Kuran’da Enbiya Sûresi’nin 78-79. ayetinde “Davûd’u ve Süleyman’ı da an” ifadeleri ile başlayan bir kıssa anlatılır. Kıssada bir kişinin koyunları tarafından talan edilmiş bir bağ söz konusudur ve davacı zararının giderilmesi için Hz. Davud’a gelmiştir. Hz. Davud, hüküm olarak talan edilen bağa karşılık koyunların davalıdan alınarak davacıya verilmesine hükmeder. Bu sırada daha 12-13 yaşlarında olduğu tahmin edilen Hz. Süleyman, bu hükmün adalet-i izafiye olduğunu söyler ve açıklar: Bağ düzelir, yeşerir, yeniden üzüm verir. İşte bağ düzelene kadar koyunlar davalıdan alınarak davacıya verilsin, adalet-i mahza budur der. Kuran bu konuya ilişkin “Biz hüküm vermeyi Süleyman’a kavratmıştık. Zaten her birine hükümranlık ve ilim vermiştik” şeklinde buyurur. (1)
Bu kıssa farklı kaynaklarda anlatılırken karşımıza çıkan “adalet-i mahza ve adalet-i izafiye” kavramlarına biraz değinmek istiyorum bu yazıda.

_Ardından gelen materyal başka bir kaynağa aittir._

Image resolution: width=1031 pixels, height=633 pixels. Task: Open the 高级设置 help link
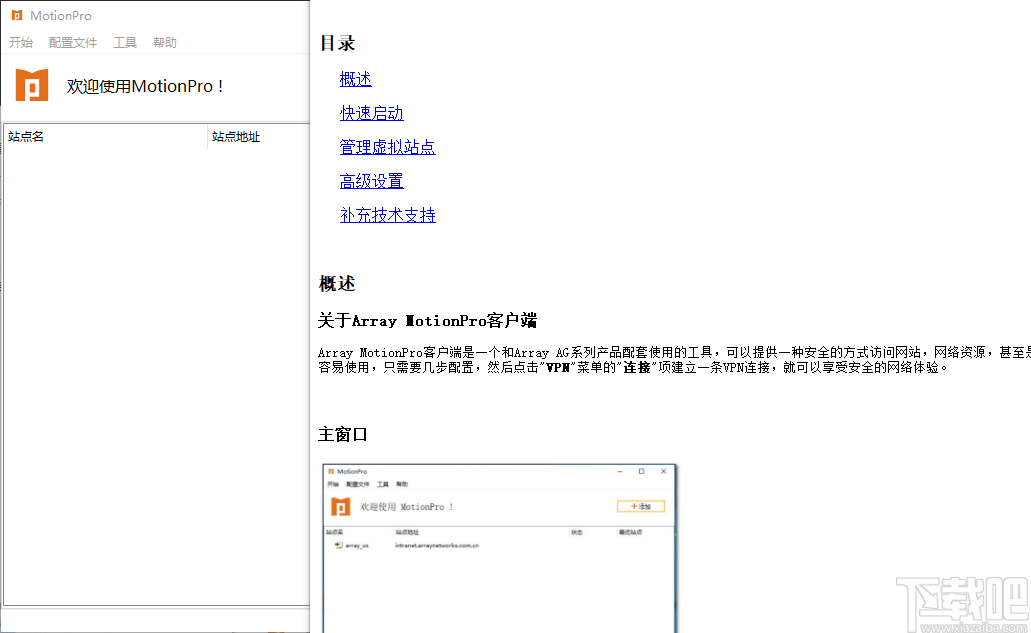[x=371, y=181]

Adalet-i izafiye, eksik, tam olmayan adalet demektir. Adalet-i mahza ise tam olan adalet demektir. Adalet-i mahzada tek bir ferdin hakkı umumî çıkarlar söz konusu olsa dahi çiğnenmez. Adalet-i izafiye ve adalet-i mahza tartışılırken konu dönüp dolaşıp muhakkak bireyin menfaati-kamunun menfaati tartışmasına gelir. Çünkü bireylerin hakkı, pek çok kez umumun menfaatine aykırı olduğu için görmezden gelinir ya da çiğnenir. Adalet-i mahzada ise böyle bir şey düşünülemez. Bir bireyin hakkı ne umumdan ne de bir başka bireyin hakkından ne eksik ne fazladır; feda edilemez. Konu oldukça derindir ve sonuca varmak çok zordur.
Bu kıssayı ve bu iki kavramı düşünürken hukukçuların bildiği ve sıklıkla tartıştığı siyam ikizleri veya yapışık ikizler olarak da bilinen Mary ve Jodie davası aklıma geldi ve bu yazının temeline bu davayı oturtmak istedim. (2)

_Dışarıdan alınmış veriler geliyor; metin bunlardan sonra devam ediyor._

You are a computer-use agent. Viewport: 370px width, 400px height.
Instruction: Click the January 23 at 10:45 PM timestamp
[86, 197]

Mary ve Jodie yapışık olarak doğan siyam ikizleridir. Eğer ameliyatla ayrışmazlarsa iki bebek de aylar içerisinde ölecektir. Ameliyat yapıldığında ise Mary kesin ölecek, Jodie ise normal bir ömür sürebilecektir. Doktorlar derhal bir ameliyat yapılması kanısına varmış olsalar da Katolik olan aile Tanrı’nın takdiri böyledir diyerek ameliyatı reddetmiştir. Bunun üzerine hekimler, ameliyat yapabilmek için mahkemeden bir tespit kararı istemişlerdir. Yerel mahkeme, ameliyatın yapılması gerektiği tespitini yapmış olsa da aile kararı temyiz etmiştir. Ancak İngiliz Yüksek Mahkemesi temyiz istemini reddetmiş, yerel mahkemenin kararını doğru bulmuştur. Böylece, 2000li yıllarda görülen bu dava, pek çok tartışmanın da kapısını aralamıştır.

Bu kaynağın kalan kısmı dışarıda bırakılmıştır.